King of the Same City: Jerusalem
Genesis says Melchizedek was king of Salem. In a parenthetical phrase, the Amplified Bible provides us with a fun fact about Salem: “Melchizedek king of Salem [later called Jerusalem]…” (Gen. 14:18). How interesting! The ancient city of Salem would one day be known as Jerusalem. Students of history know that ancient cities frequently changed hands through conquest. The new occupants usually changed the city’s name. For instance, the ancient city of Salem would one day be occupied by the Jebusites, who named the city Jebus. When David conquered Jebus, he renamed it Jerusalem. (1 Chron. 11) Like Melchizedek, Messiah will be king over the same city—Salem/Jerusalem.

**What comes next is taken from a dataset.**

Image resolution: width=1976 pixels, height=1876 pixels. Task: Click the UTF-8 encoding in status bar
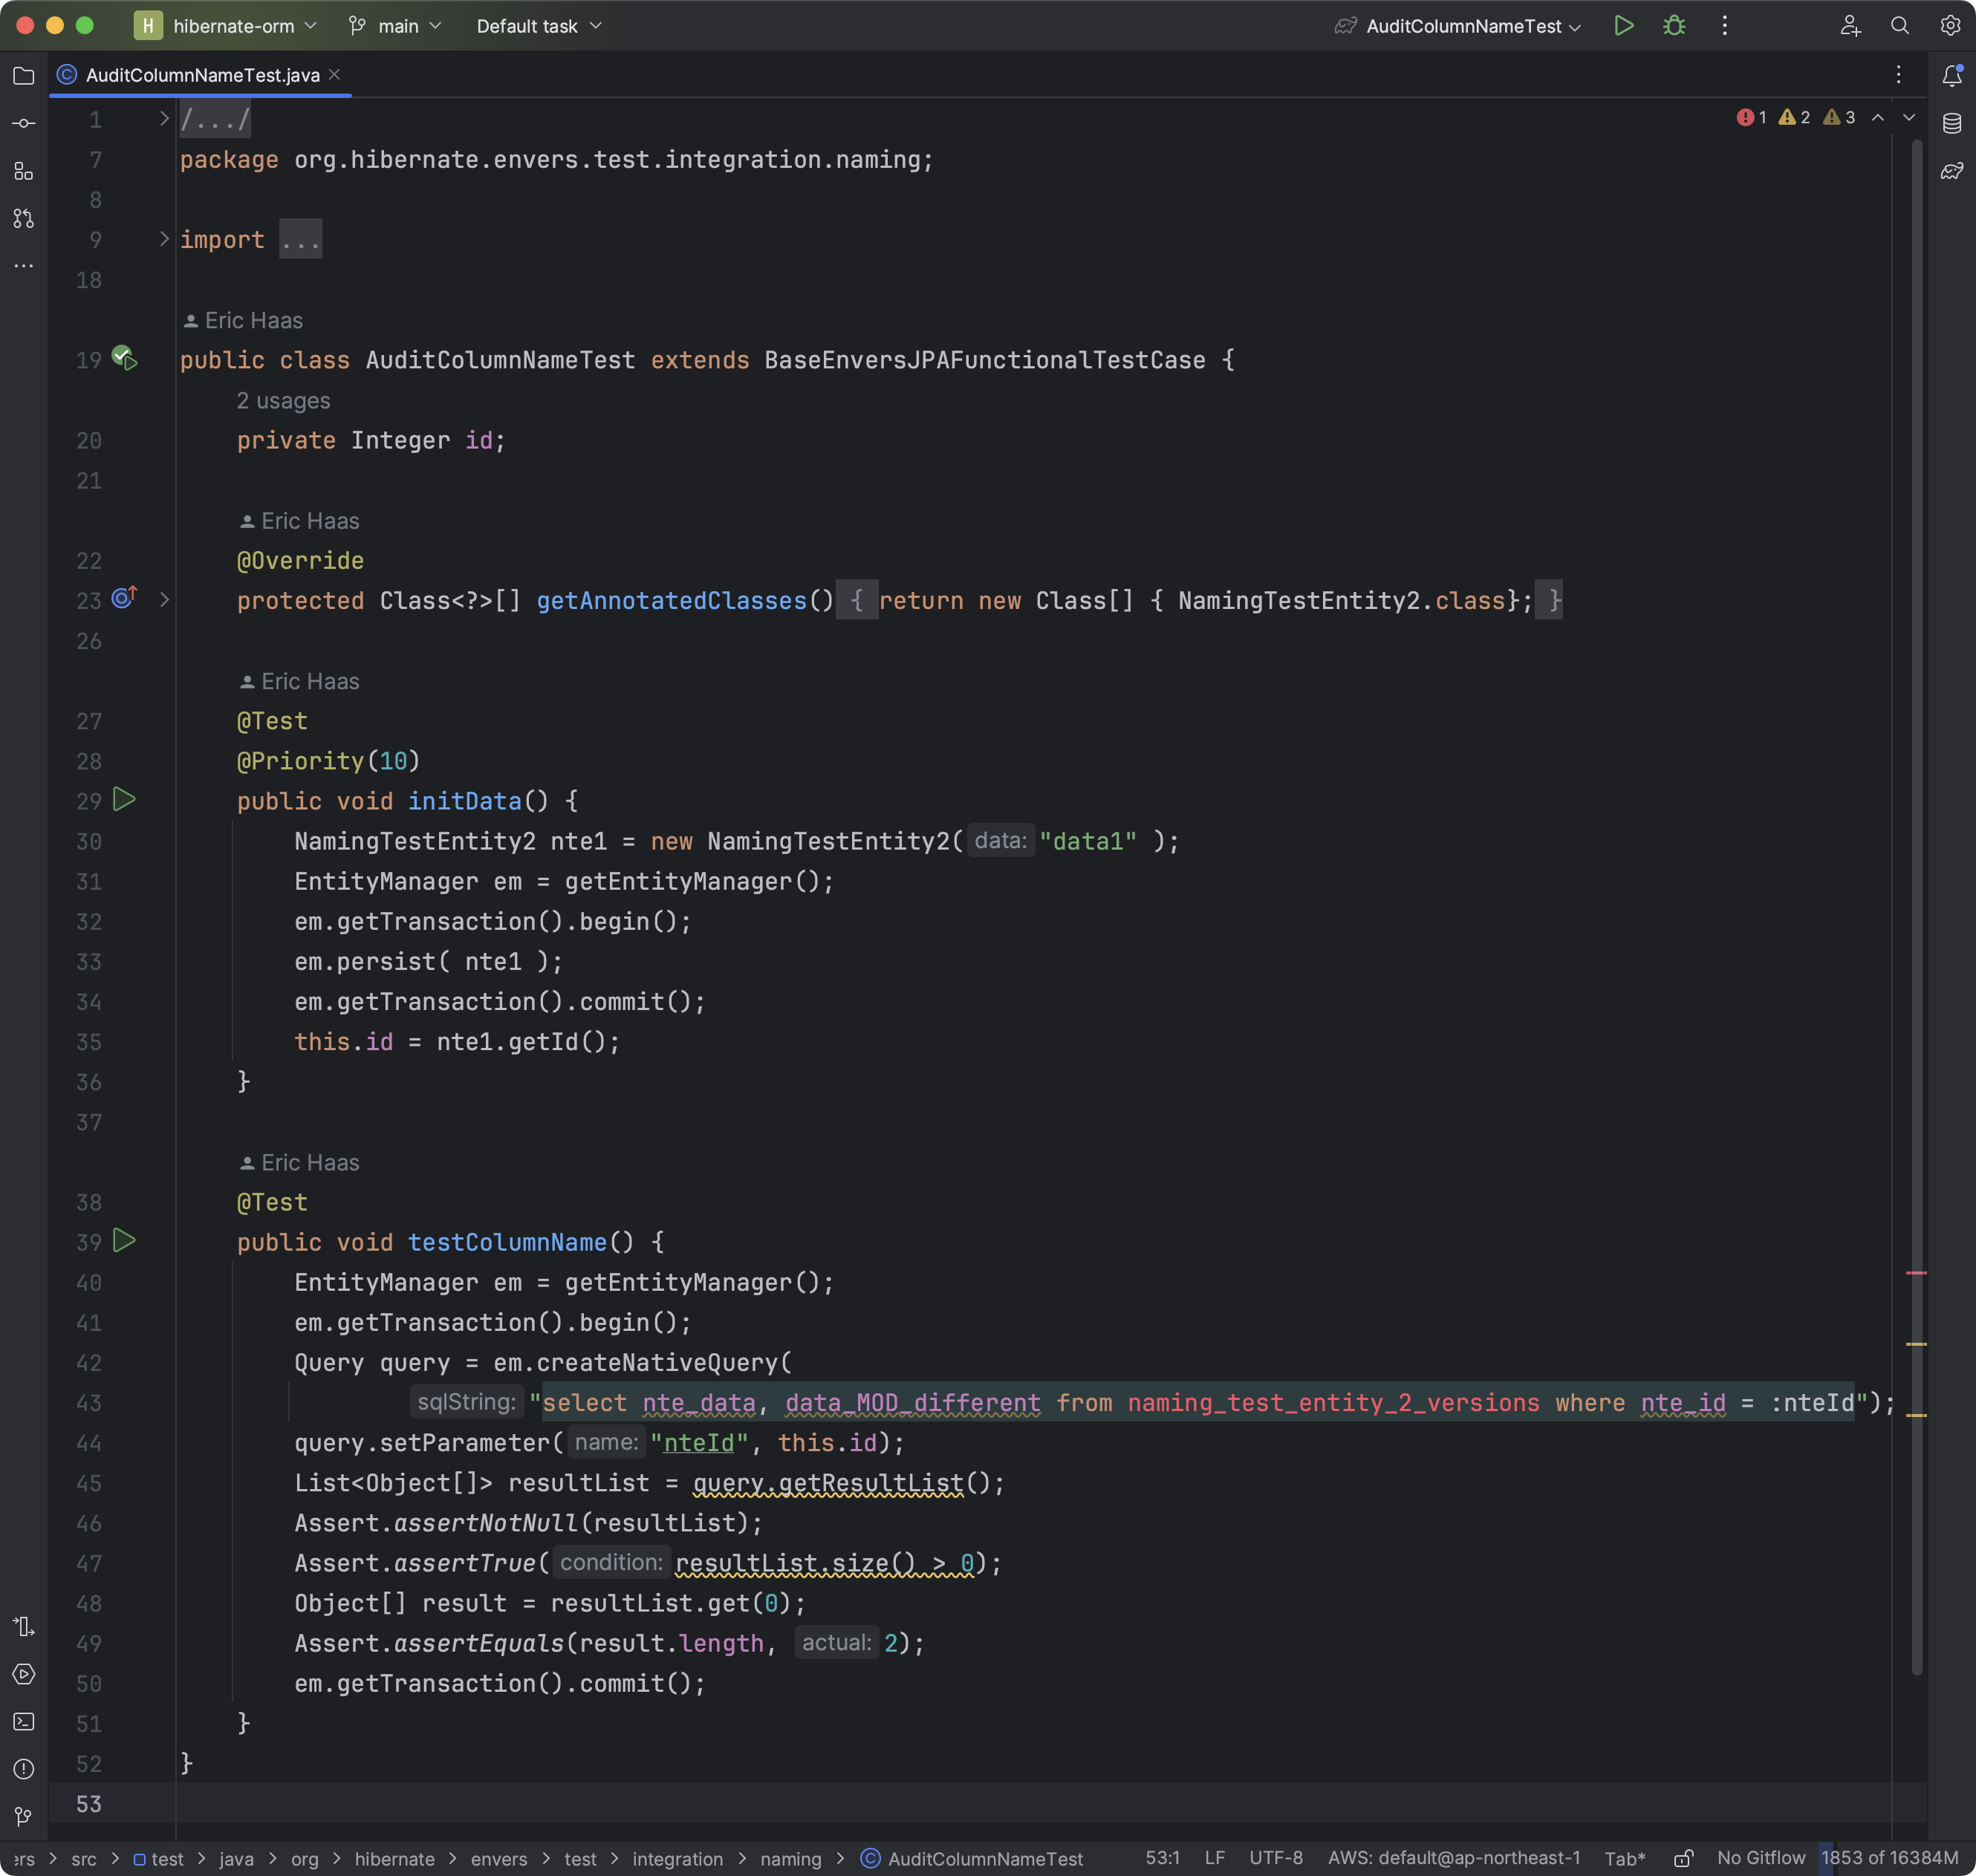(1275, 1858)
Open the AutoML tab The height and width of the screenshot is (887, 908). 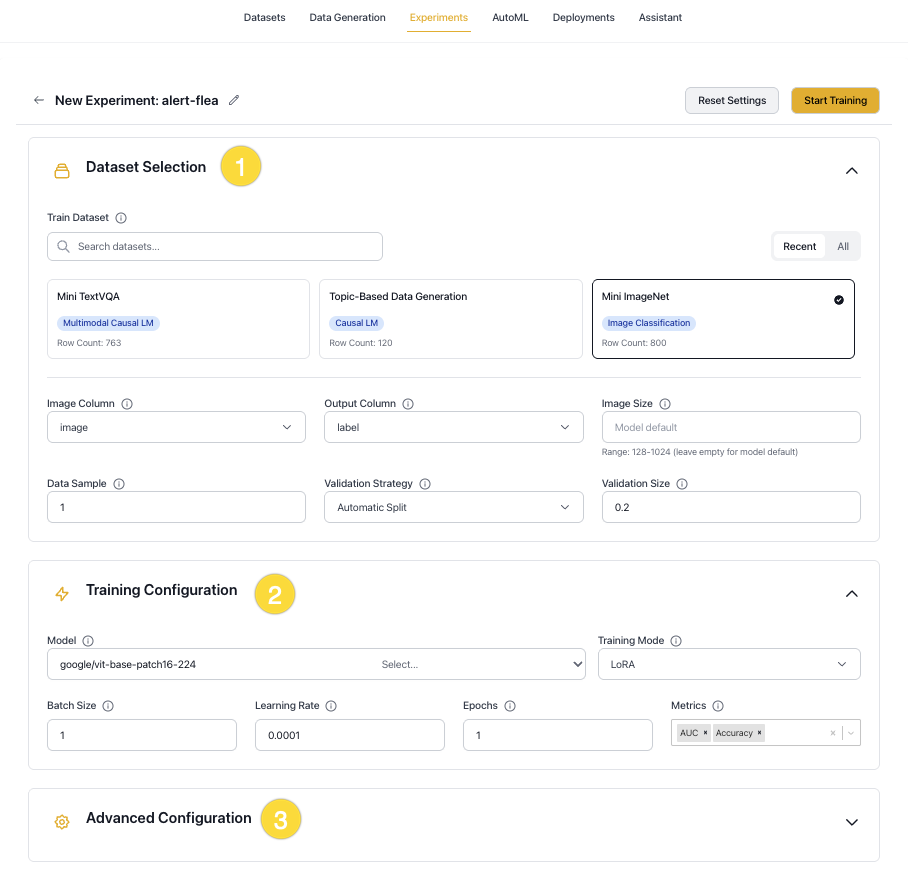[x=510, y=18]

A Reign of Peace and Righteousness
There are interesting observations with regard to the names of Melchizedek and Salem. For instance, the passage in Hebrews says Melchizedek’s name means “king of righteousness” and the name Salem means “king of peace” (Heb. 7:2). The meaning of both these names, righteousness and peace, are epithets of the Messiah. It is repeatedly prophesied that His reign will be one of righteousness and peace. For instance, Isaiah 32:1 says, “Behold, a king shall reign in righteousness….” And Isaiah 9:6 calls Messiah the “prince of peace.” Also, Psalms 92 tells us about Messiah’s reign: “In His days the righteous shall flourish, and abundance of peace, until the moon is no more” (v. 7 NIV). This is only one of several verses that describe Messiah’s reign as righteous and filled with peace.
There you have it! That is how Jesus the Messiah will be able to fulfill both callings of king and priest, something not possible under the Levitical priesthood. As prophesied, He is not a priest after the Levitical order; rather, He is a priest after the order of Melchizedek! Like Melchizedek, he will be a king and priest forever with no successor! There will be no end to His service. And like Melchizedek, His seat of rule will be out of Jerusalem! So fascinating!